* Start Passage to read *

The suit seems highly unlikely to succeed, and it’s only the latest in a series of Trump broadsides against the judge. He accused Merchan of bias because the judge’s daughter has worked in Democratic politics, citing an account on X that the court says does not belong to her. In response, District Attorney Alvin Bragg asked Merchan to broaden an existing gag order, which barred Trump from attacking witnesses, jurors, and others, to also cover family members of the judge and the prosecutor. Merchan agreed, and ever since, Trump has continued to attack him. Last week, Trump also requested that Merchan recuse himself from the case, again citing the daughter. Merchan already rejected one recusal request last year.
[David A. Graham: Donald Trump’s ‘fraudulent ways’ cost him $355 million]

In the card game Hearts, the goal is to get the lowest score. Most of the time, a player succeeds by winning the fewest tricks. But a daredevil can attempt a different strategy, called “shooting the moon.” If, instead of losing each trick, he takes all of them, then his opponents all get the points and he gets none. It’s a risky maneuver, because it’s all or nothing—losing even one trick spells doom—but the reward is large.

* End Passage to read *

Challenges:
A. According to the passage, what did District Attorney Alvin Bragg ask Merchan to do?
B. Summarize the passage in two sentences.
C. Extract everything in the passage from "The suit seems" down to "request last year.".
The entries that follow come from a different source.

* Start Entries provided *

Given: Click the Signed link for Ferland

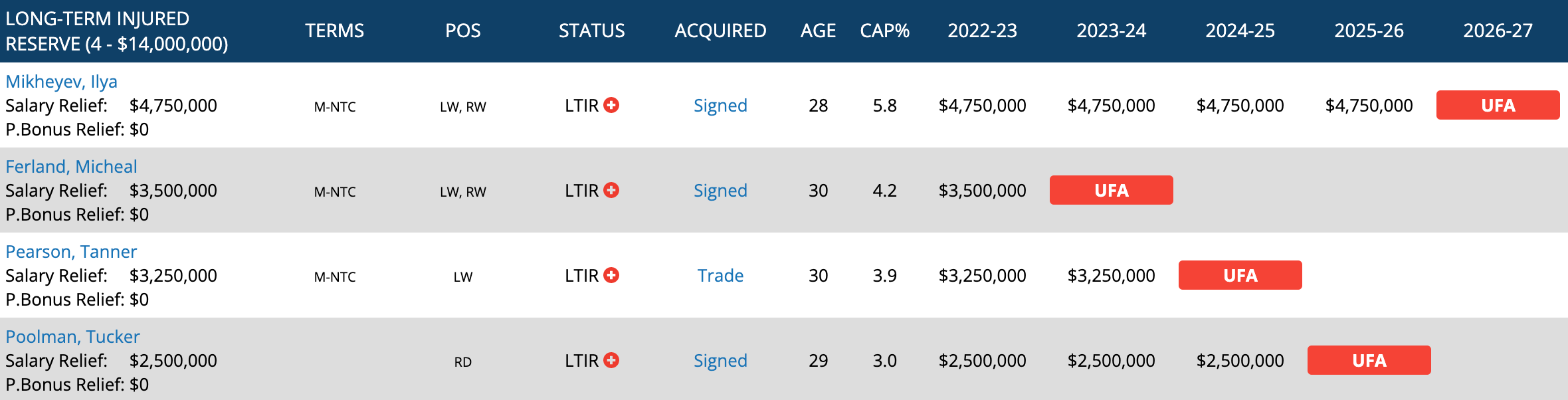Looking at the screenshot, I should (720, 190).
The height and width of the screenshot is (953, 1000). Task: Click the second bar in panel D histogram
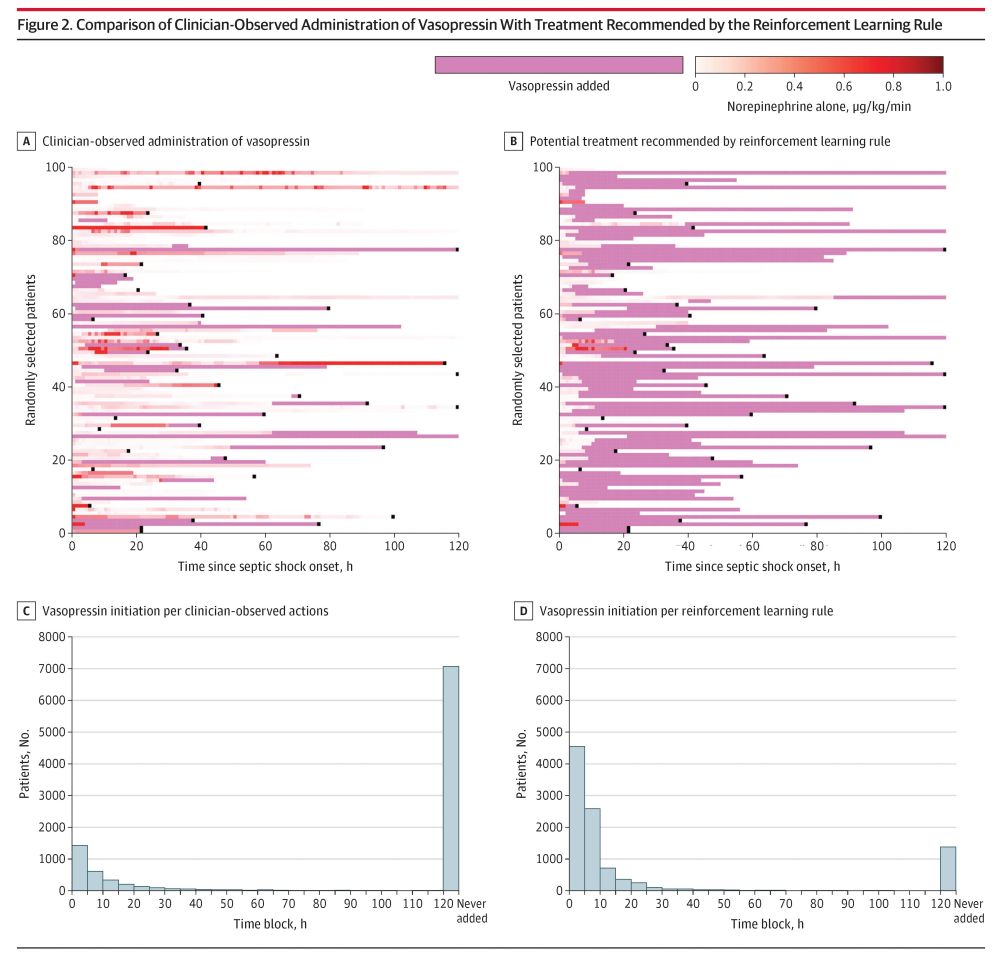592,850

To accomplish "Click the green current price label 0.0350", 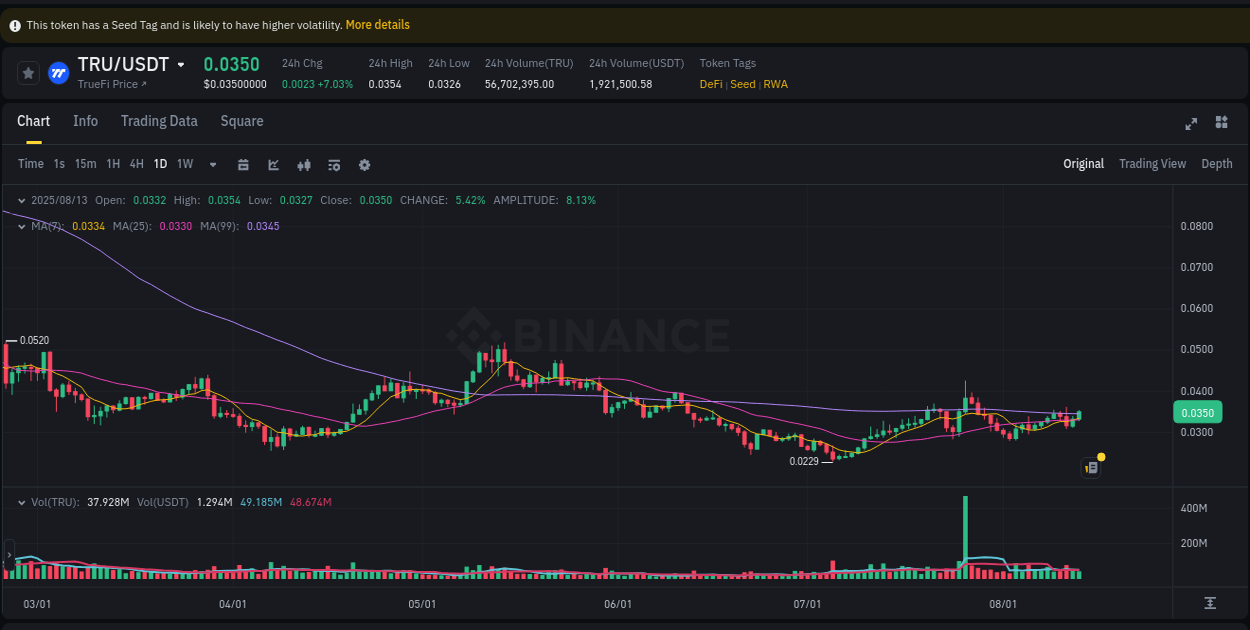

* End Entries provided *

Answers by task:
A. He asked Merchan to broaden the existing gag order to also cover family members of the judge and the prosecutor.

B. The passage describes a suit that seems highly unlikely to succeed as the latest of Trump's attacks on Merchan, which have included accusing the judge of bias over his daughter, continuing after Merchan agreed to Alvin Bragg's request to broaden the gag order, and requesting that Merchan recuse himself. It then explains that in the card game Hearts, a player can try "shooting the moon" by taking every trick so that the opponents get all the points, an all-or-nothing maneuver with a large reward.

C.
The suit seems highly unlikely to succeed, and it’s only the latest in a series of Trump broadsides against the judge. He accused Merchan of bias because the judge’s daughter has worked in Democratic politics, citing an account on X that the court says does not belong to her. In response, District Attorney Alvin Bragg asked Merchan to broaden an existing gag order, which barred Trump from attacking witnesses, jurors, and others, to also cover family members of the judge and the prosecutor. Merchan agreed, and ever since, Trump has continued to attack him. Last week, Trump also requested that Merchan recuse himself from the case, again citing the daughter. Merchan already rejected one recusal request last year.